A defense by an editor at the paper was that his writer did it unintentionally, so it wasn’t plagiarism.
My intro level journalism textbook in college — for the sake of proper attribution, it’s the third edition of “News Reporting and Writing,” by a group at the University of Missouri at Columbia School of Journalism — seems to agree. It defines plagiarism as “The use of any part of another’s writing and passing it off as your own.”
By that standard, the editor might be right. But it’s essential to think more deeply.
Such as: Which material is yours, and which material isn’t?
How do you inform readers, whom you are trying to serve?
The Obama-Patrick defense was that they’re friends and freely borrow each other’s material. No harm intended.
But with his speech, wasn’t Obama letting listeners infer that his words were his own? Was that forthright?

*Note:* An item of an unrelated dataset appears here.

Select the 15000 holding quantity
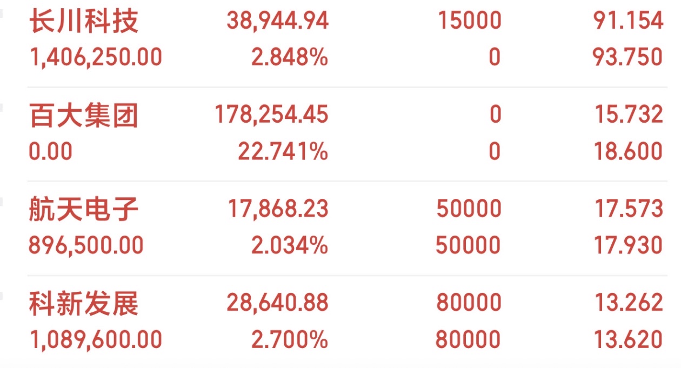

I have long wondered about one peculiar form of borrowing, which I call the “Associated Press filter.”
Say the Metropolis Times reports on something of interest. The local AP bureau picks up the story, rewrites it some and puts it out on the wire. The Metropolis News, a competitor, then uses the AP account.
The News, in a real sense, has just grabbed the Times’ work and published it. AP often credits the original paper, but the second paper rarely includes the credit, unless it’s a significant enough scoop.
It’s legal, assuming both papers are AP members, but is it ethical? The News probably wouldn’t copy the story from the pages of the Times, but the “filter” makes the process clean.
Consider a definition posted online as part of the Medill School of Journalism Policy on Academic Integrity: “Plagiarism consists of intentionally or knowingly representing the words or ideas of another person as one’s own.”
I’ve heard college teachers say the Internet is dulling some students’ sense of what belongs to others. The Web becomes an all-you-can-borrow buffet, from which students fill their plates with whatever morsels fit the assignment at hand.
I’d be curious to hear from journalism teachers how fully they explore plagiarism in their classrooms.
Newsroom managers would be wise to broach the topic and its nuances with new hires and periodically with the whole staff.
As the SPJ Code of Ethics says, “Professional integrity is the cornerstone of a journalist’s credibility.”
Misrepresenting work is about more than “just words.”